The tool matters here. Your CRM needs to show your sales team which leads came in and when, which ones have been touched, and which ones have gone silent. Tools like Dealer1 Solutions give your team a single view of every internet lead's status and history, so nobody's wondering whether someone else already called this person. That visibility alone eliminates half your response-time problems.
BDC and Internet Sales Need to Be Aligned (Or Merged)
Here's the reality that hurts: many dealerships have an internet sales manager and a separate BDC, and they operate like different departments. The BDC is trying to set appointments, the ISM is trying to close deals, and there's no shared KPI for either group.
The best stores treat these as one unit. Either the ISM directly supervises the BDC, or they share a common lead-follow-up process that both teams know cold. A typical BDC agent should be spending 70-80% of their time on phone work and text follow-up, moving leads toward appointments. An ISM should be spending 40% on phone conversations with qualified buyers and 60% on managing the overall sales process.
When this alignment breaks down, you get weird situations: a BDC agent gets a customer on the phone, books an appointment for three days out, then never briefs the ISM on what the customer actually wants. The customer shows up, nobody's ready, and you lose the deal. Small operational failure. Massive revenue impact.
Test Drive Coordination Is Part of the Job
Your internet sales manager should be directly involved in test drive scheduling. Not because they need to drive every test drive, but because they need to know which customers are coming in and prepare the showroom and sales floor accordingly.
A smart ISM coordinates with service to ensure your demo vehicles are fueled and ready. They communicate with the sales floor so someone's expecting the customer. They brief the test drive closer on the customer's budget, trade-in status, and urgency level before they even meet. And they follow up immediately after the test drive while the customer is still emotional about the car.
This is where a lot of stores leak money. A customer takes a $28,000 vehicle for a test drive, falls in love with it, comes back to the showroom, and then nobody's there to close because the floor is busy with someone else. Or worse, the customer gets handed off to a random salesperson who doesn't know they've already been qualified or what their pain points are. (This is a bigger problem at multi-franchise dealerships, where coordination between departments is already harder.)
CRM Discipline Separates Good from Great
Your CRM is only as valuable as the data in it. Top-performing dealerships have an ISM who treats CRM management like a religion: every interaction logged, every follow-up dated and timed, every customer's next action clearly defined.
This isn't busy work. When you can pull a report showing that 40% of your internet leads are being followed up with five times or more before they convert, you know your system is working. When you see that leads are sitting untouched for 48+ hours, you know exactly where to fix it. When you can track which salespeople on the floor have the best closing rate with internet customers, you can route deals smarter.
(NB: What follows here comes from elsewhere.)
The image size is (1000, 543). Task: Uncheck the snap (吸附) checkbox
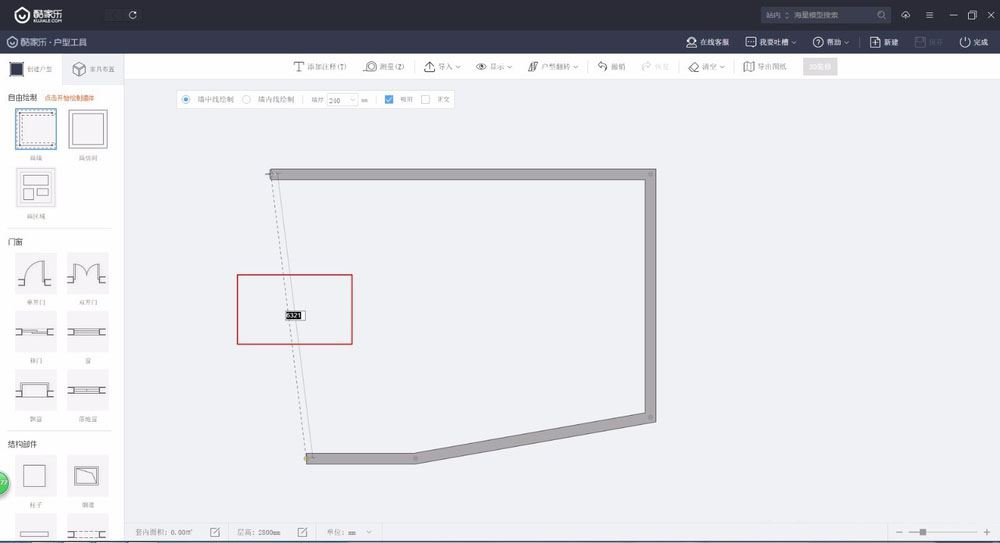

And when your ISM is actively managing this data, your sales manager and dealer principal actually understand what's happening in the internet channel instead of just hoping it's working.
Compensation Matters
One more thing that separates top stores from middle-of-the-road ones: how they pay their ISM.
If your internet sales manager is compensated purely on cars sold, they'll chase sales volume and ignore process. If they're compensated purely on salary, they'll coast. The best dealerships use a hybrid: base salary plus commission on sales, but they also tie bonuses to response-time metrics, CRM compliance, and lead-to-appointment rates. You're paying for both the sales outcome and the operational excellence that drives it.
Your ISM is the most visible representative of your dealership to most of your customers. They touch the first impression, manage the CRM that keeps your team organized, and set the tone for how seriously you take the sales process. Get this role right, and your whole operation gets tighter.
Benchmark yourself against the stores that are winning in your market. Look at their response times, their lead-to-appointment rates, and how their ISM is structured in the organization. Then ask yourself honestly: are we that disciplined?
If the answer is no, you know exactly where to start fixing it.